Arriva al cinema l’attesissimo Apes Revolution – Il pianeta delle scimmie, ennesimo titolo del franchise lanciato nel 68’ da Franklin J. Schaffner e ora al secondo prequel diretto dal talentuoso regista di Cloverfield e Let me in, Matt Reeves. La crescente nazione delle scimmie guidata da Caesar è minacciata da una banda di umani sopravvissuti al devastante virus diffuso dieci anni prima. Uomini e scimmie sono sull’orlo di una guerra che deciderà le sorti del mondo.
Il primo capitolo debuttò accompagnato da molto scetticismo, ma convinse critica e pubblico, arrivando ad incassare mezzo miliardo di dollari in tutto il mondo. Di conseguenza la sfida raccolta da Matt Revees era piuttosto complessa, frutto anche del grande lavoro fatto con la motion capture dalla Weta Digital che sorprese un po’ tutti. Ma forte dell’esperienza, Apes Revolution – Il pianeta delle scimmie è la conferma del talento del giovane narratore che in quest’occasione dispiega tutto il suo bagaglio registico/tematico ed emotivo.
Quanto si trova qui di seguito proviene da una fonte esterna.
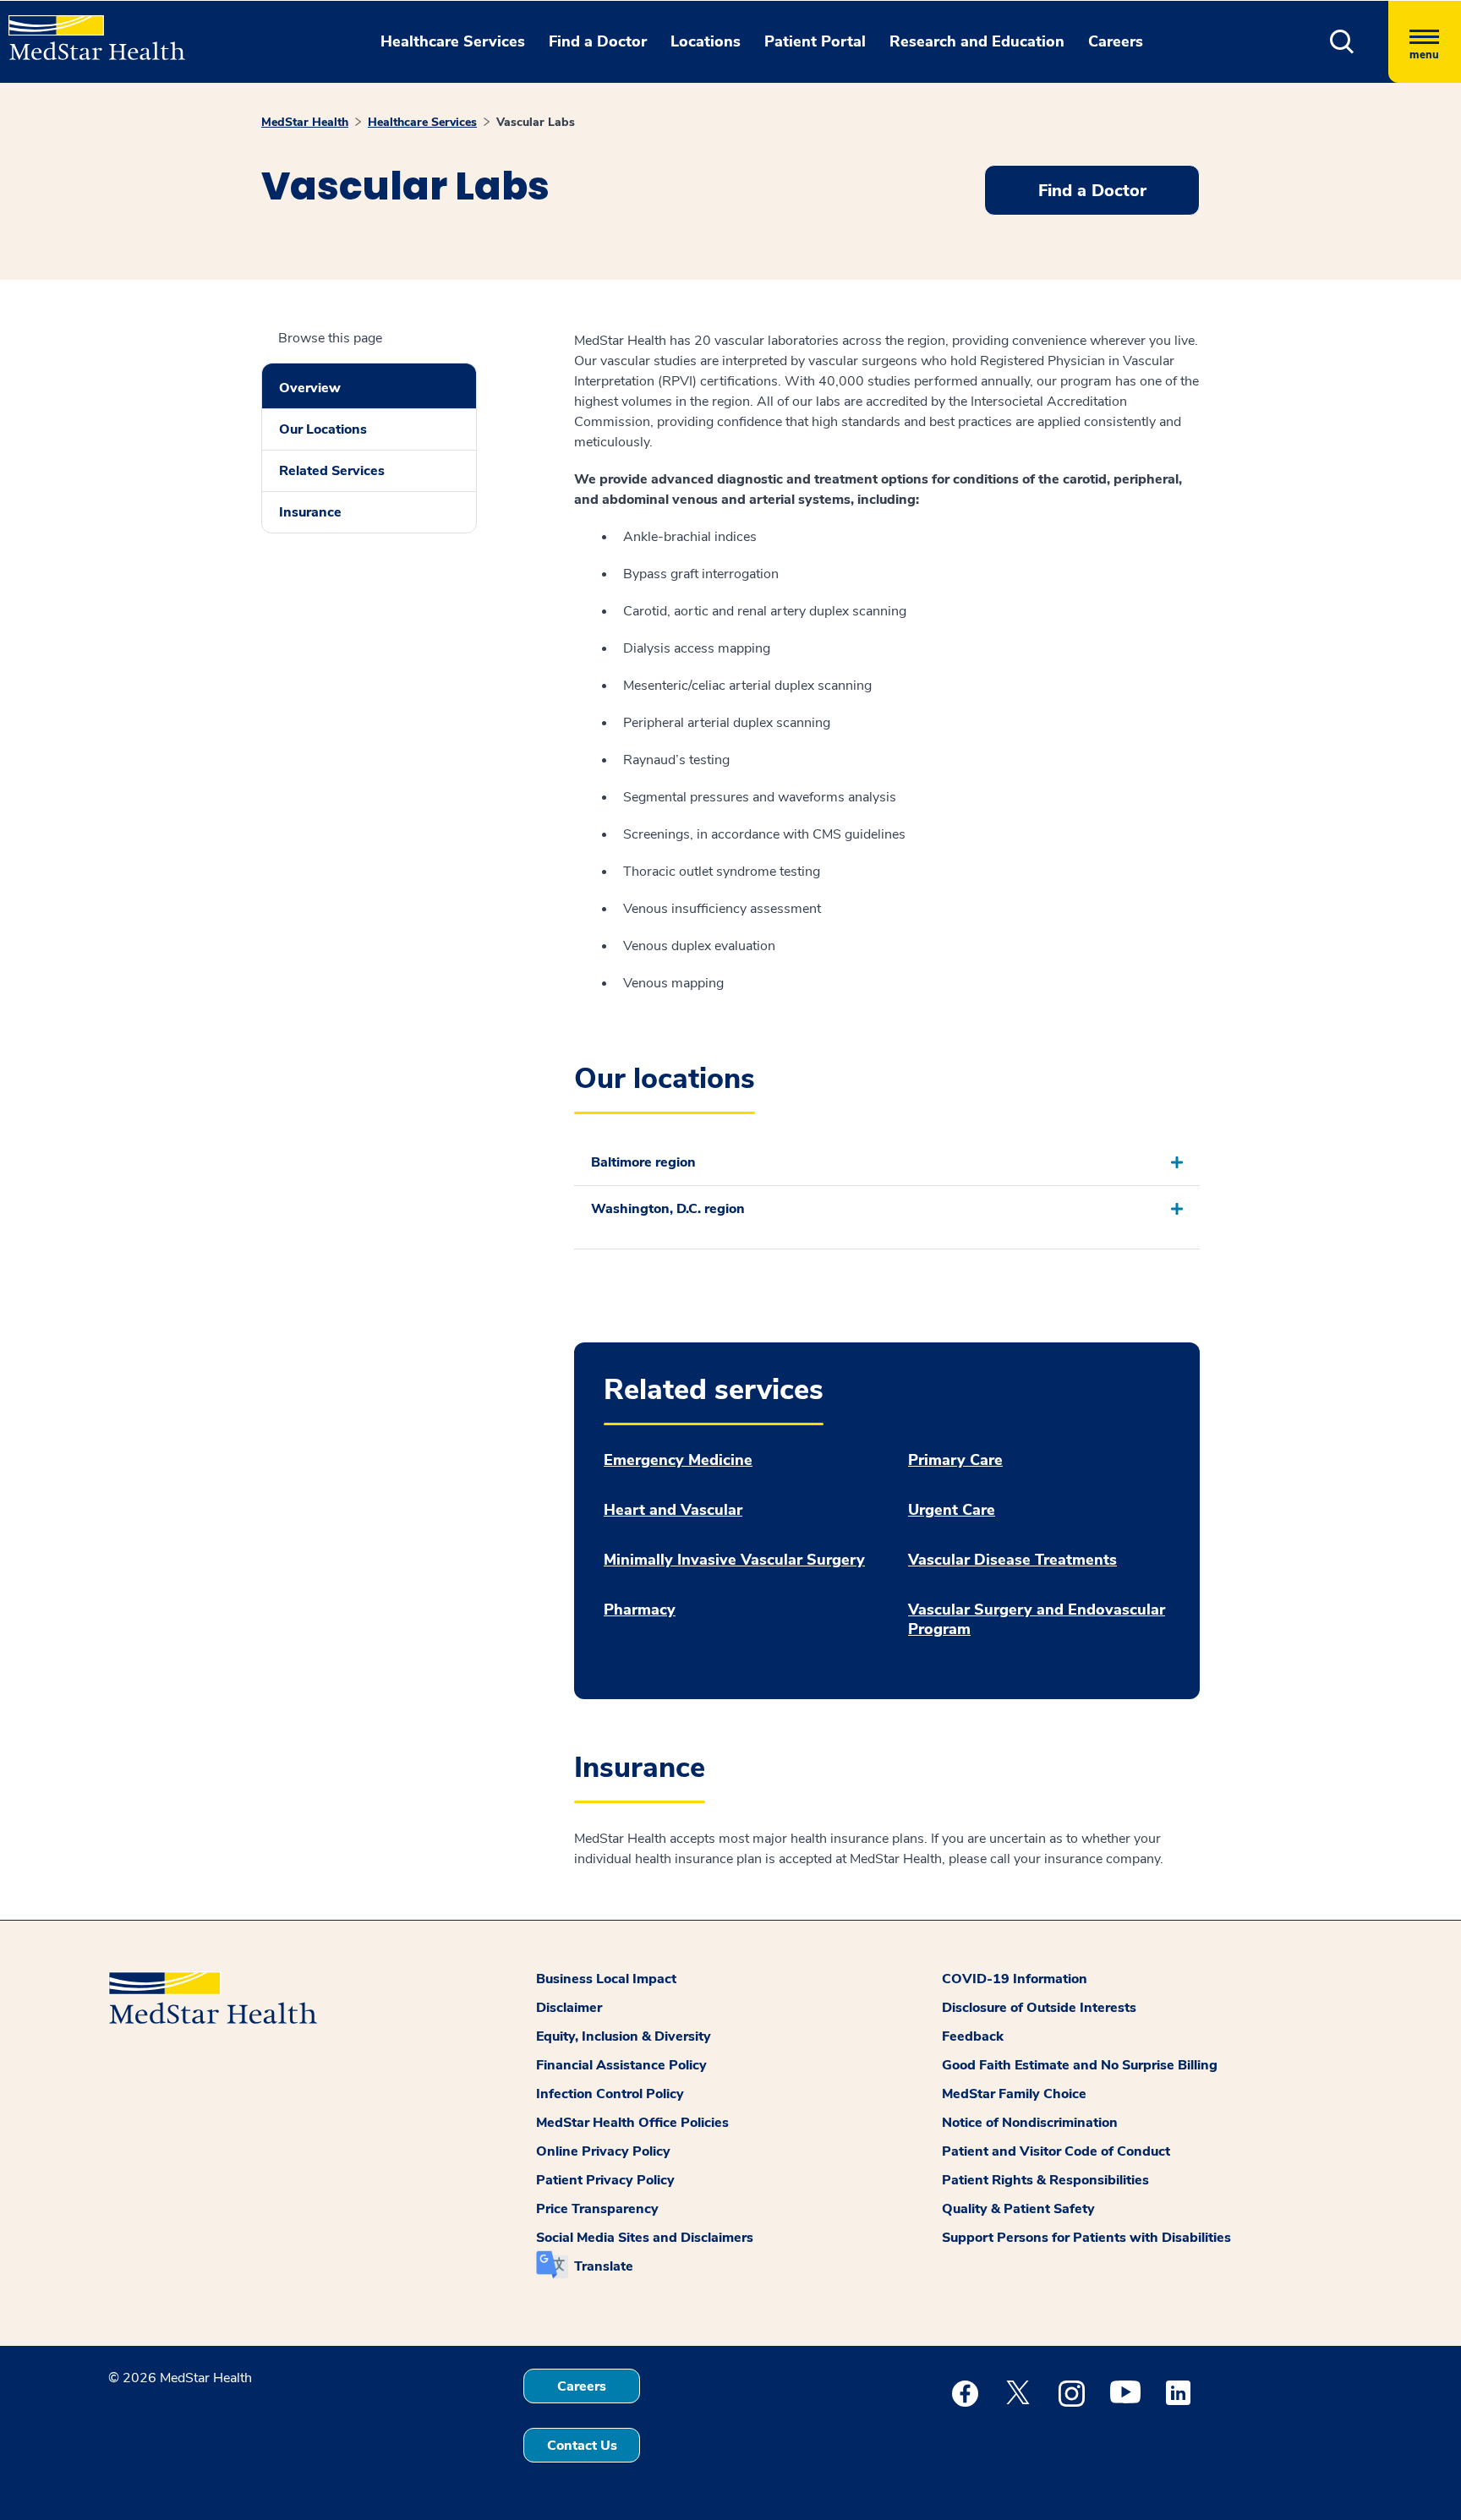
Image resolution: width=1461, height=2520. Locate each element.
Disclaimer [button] (569, 2007)
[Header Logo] (88, 30)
La pellicola di Revees si posiziona subito al centro dell’arco narrativo che porterà alla guerra e poi agli eventi raccontati nel cult del 68’ con Charlton Heston.
Ma il valore del film è soprattutto quello di farci comprendere il disagio, le ripercussioni, gli errori e la “politica” che portarono a quegli eventi. Dunque, se il primo film di Wyatt era incentrato sul rapporto umano tra un primate e il suo dottore, e l’avvento di una tecnologia portentosa; il fulcro centrale di Apes Revolution – Il pianeta delle scimmie è la lotta per la sopravvivenza all’interno delle due comunità che si incontrano/scontrano, con annessa “politica e dialettica” che ci mostra quanto l’umanità e la bestialità sia dentro ogni essere vivente. Di conseguenza sorprende la bravura di Reeves nel riuscire a raccontare il tutto con uno sguardo romantico ed emotivamente coinvolto, seppur mantenendo una regia vigile e molto marcata.
Apes Revolution – Il pianeta delle scimmie, il film

Apes Revolution – Il pianeta delle scimmie non è esente da difetti, che si riscontrano in un ritmo un po’ sotto tono in alcuni passaggi che appesantiscono la narrazione e una macchinosità di fondo che poco si sposa con l’esigenza del grande pubblico, desiderosa di una visione incalzante e ansiogena, ma senz’altro appagherà coloro che cercano l’abbinamento fra contenuti e spettacolarità.